Il ritorno in gruppo un po’ ha consolato, quantomeno ha spinto un po’ di fantasmi in direzione contraria e permette di tirare il fiato, di distendere il sorriso, di concentrarsi sul lavoro. D’inforcare quel paio di guanti e di pensare che a quarant’anni sì, poteva andar davvero peggio.

C’è però una canzone triste in sottofondo negli ultimi giorni trascorsi prima di tagliare quel traguardo, Gigi: è l’incertezza di cui il domani s’appropria senza chiederti copyright o permesso. E’ una di quelle colonne sonore di road movies con la protagonista coi piedi poggiati sul cruscotto e una parte di testa che batte sullo schienale. Solo che non c’è uno squarcio d’America da togliere il fiato: fuori dal finestrino è tutta la carrellata di vittorie, ricordi, momenti incredibili. E anche delle lacrime, sì: che sono ciò con cui hai forgiato il tuo essere prima di tutto un Uomo in questo calcio.

Ma come si fa a non avere rimpianti, poi? A conoscere sempre la strada più sicura e meno faticosa? E poi, ecco, come si fa a smettere di porsi certe domande?
Si fa con tuta, guanti, Vinovo.

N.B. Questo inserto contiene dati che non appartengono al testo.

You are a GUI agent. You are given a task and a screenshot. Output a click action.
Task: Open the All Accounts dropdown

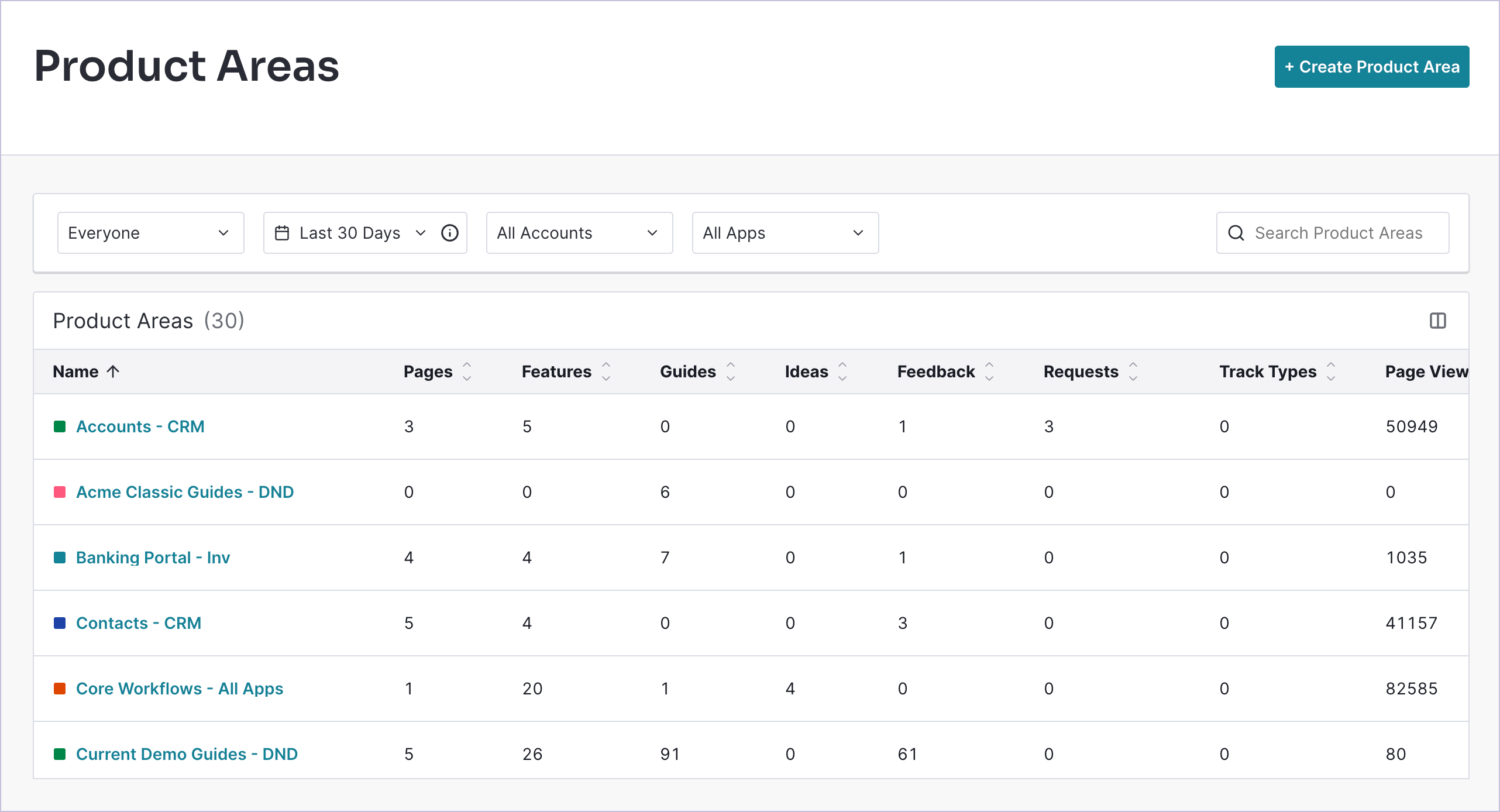tap(579, 233)

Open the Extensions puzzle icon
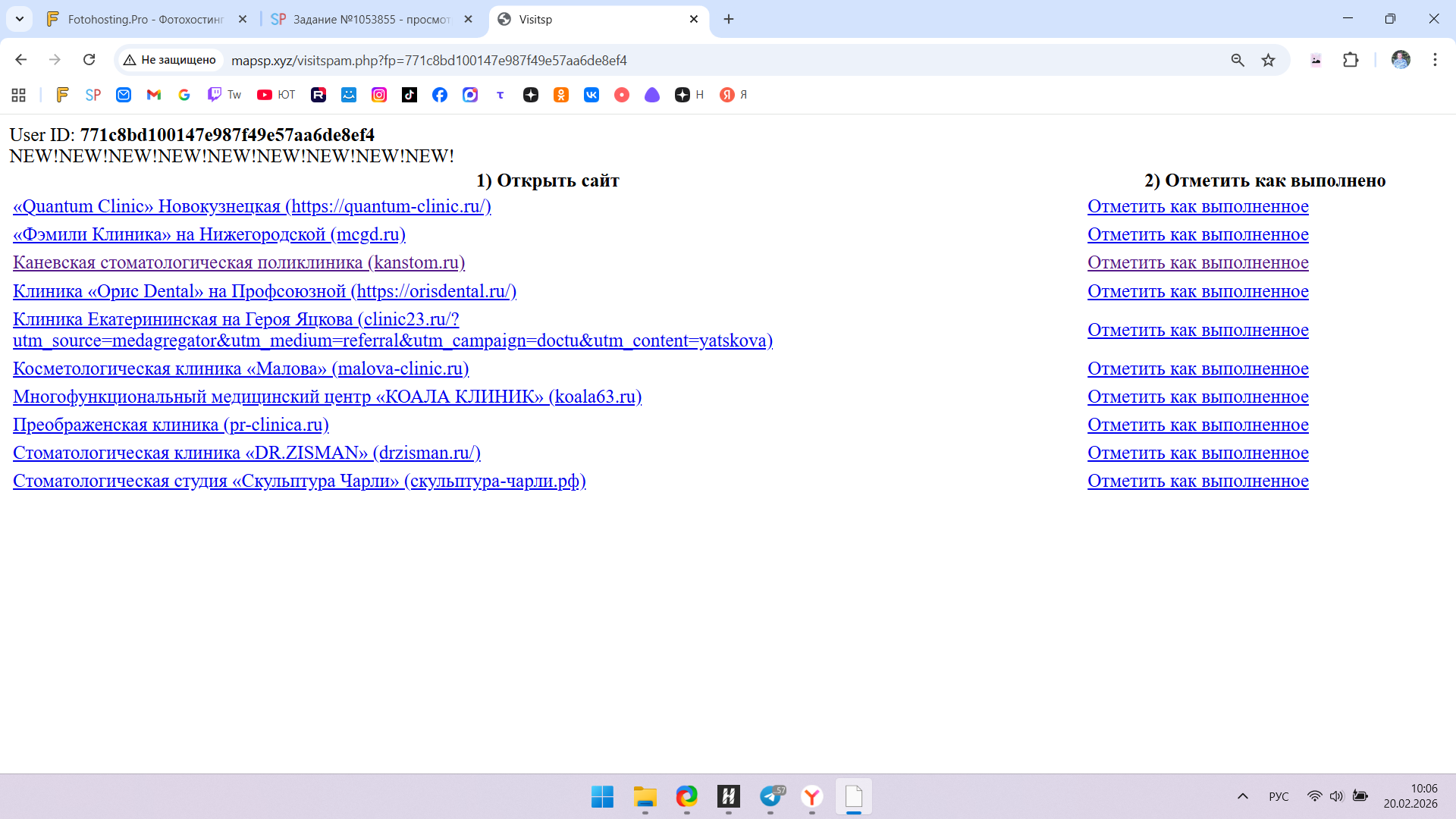click(1351, 60)
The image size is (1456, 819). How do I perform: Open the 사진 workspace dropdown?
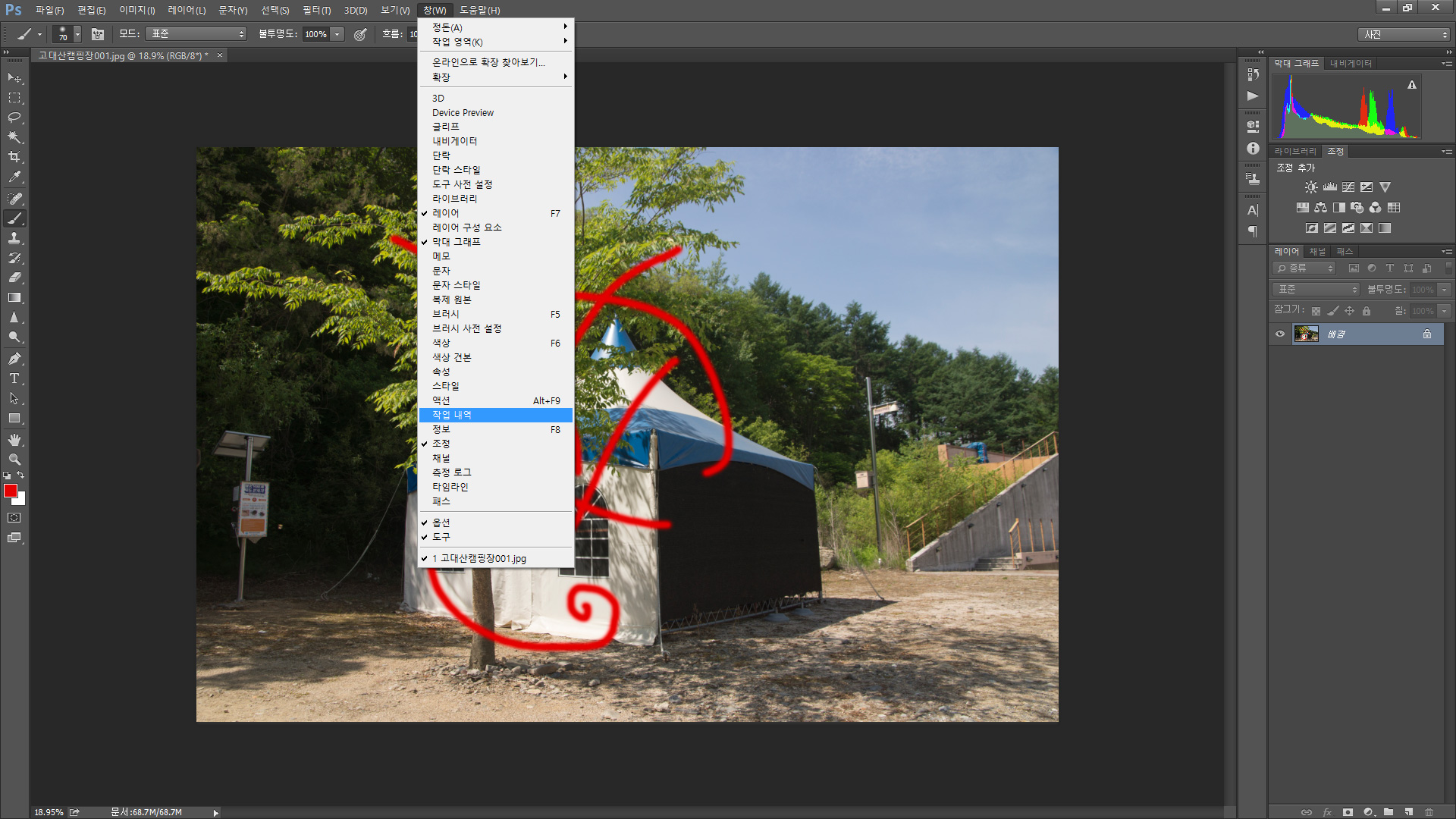pos(1404,35)
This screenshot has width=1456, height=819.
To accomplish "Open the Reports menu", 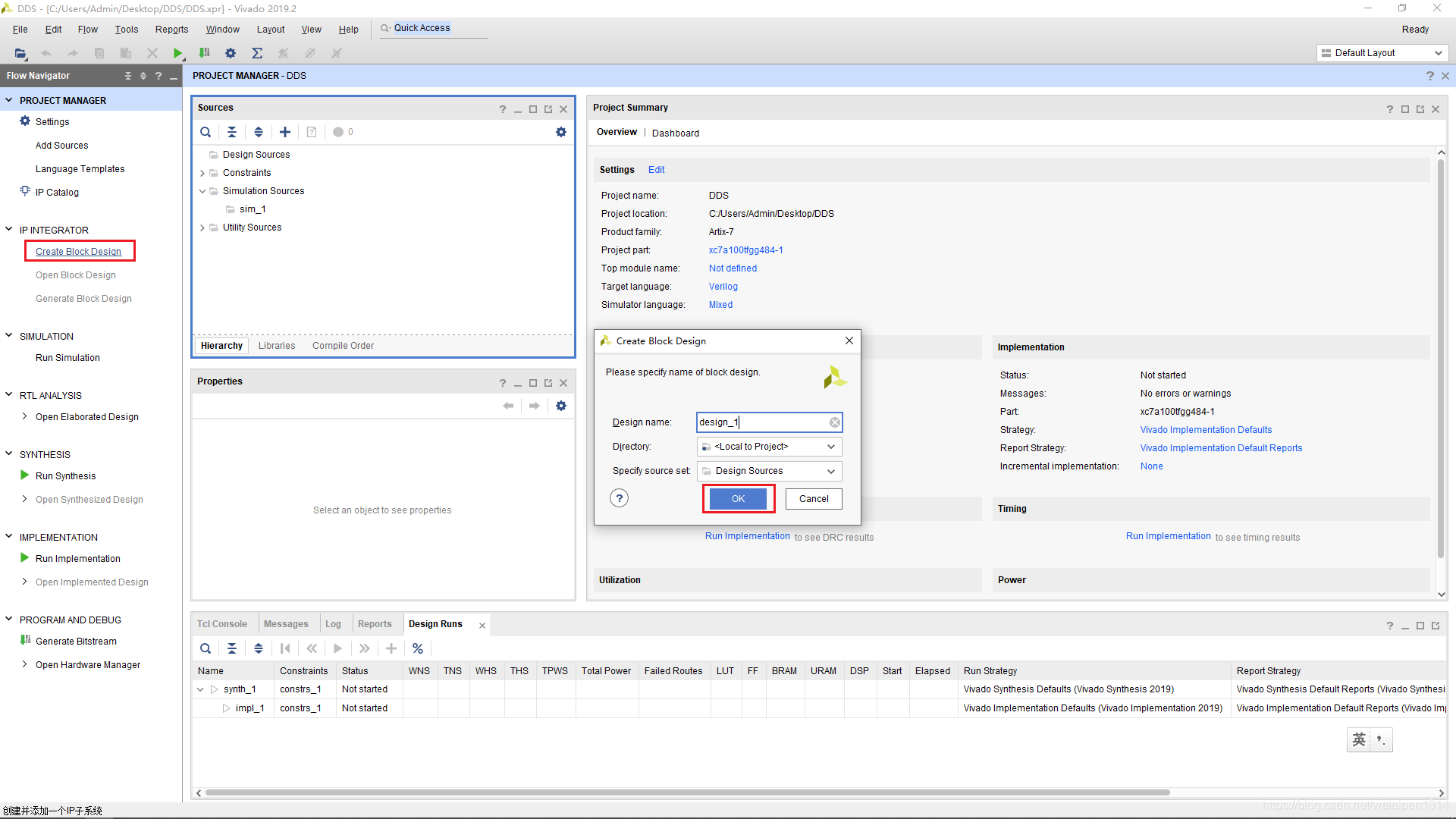I will (171, 30).
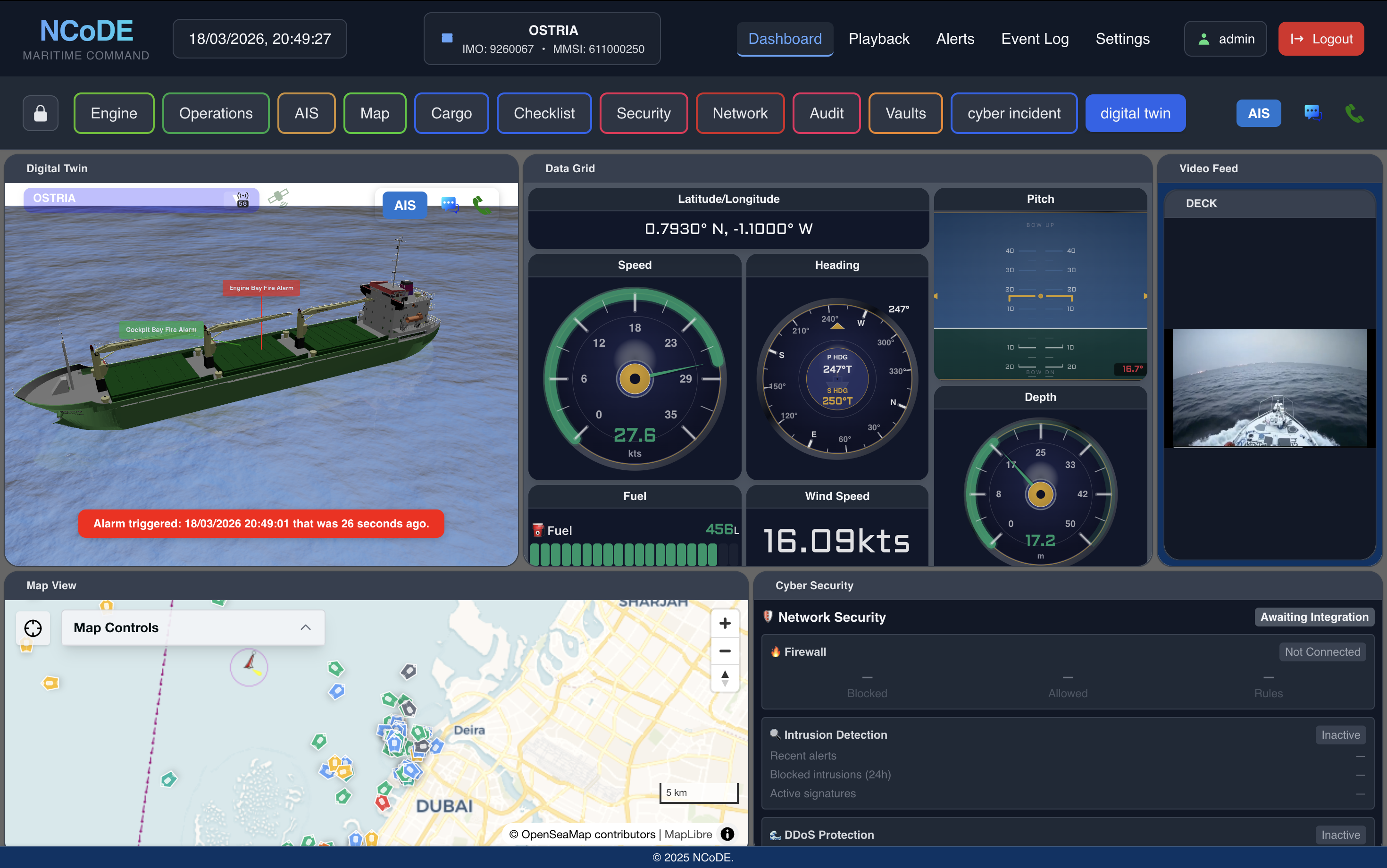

Lavoro. Si fa che non ci pensi. Si fa che altrimenti non ne esci. Si fa che l’incertezza te la tieni perché è anche bello così: vuoi che il tempo ti porti qualche certezza in più e nel frattempo sai di avere ancora libertà, di poterti concedere il lusso di decidere. Di avercelo ancora in mano, quel futuro.

Patteggi coi quesiti e lasci loro la stanza sul retro della tua mente. Come i pensieri che, di tanto in tanto, lasci in cantina: te ne accorgi solo se ti mancano, perché possono anche mancare. Che quando li realizzi, un po’ la senti quella sensazione. Molto simile alla paura, anche se più vicina ad una rassegnazione quasi ‘domestica’: quella del ‘tempo che passa’ e del mondo preso facendo spallucce. Quelle che realizzi in pigiama, di domenica mattina mentre accogli un po’ di tempo per pensare.

Ecco, ormai è domenica. Una di mille già passate e mille che arriveranno. Ma è la domenica più importante della tua vita: quella in cui non pensi per un istante, né al passato nel futuro.

Un po’ spaventa, lo fa con tutti. Ma t’immagini rilassato su quel sedile, con la strada davanti e una parte di vita che ti scorre di fianco. Rivedendo Rimini o Berlino, chissenefrega. L’importante è stare in pace con se stessi giocando col tempo. E con le sue risposte.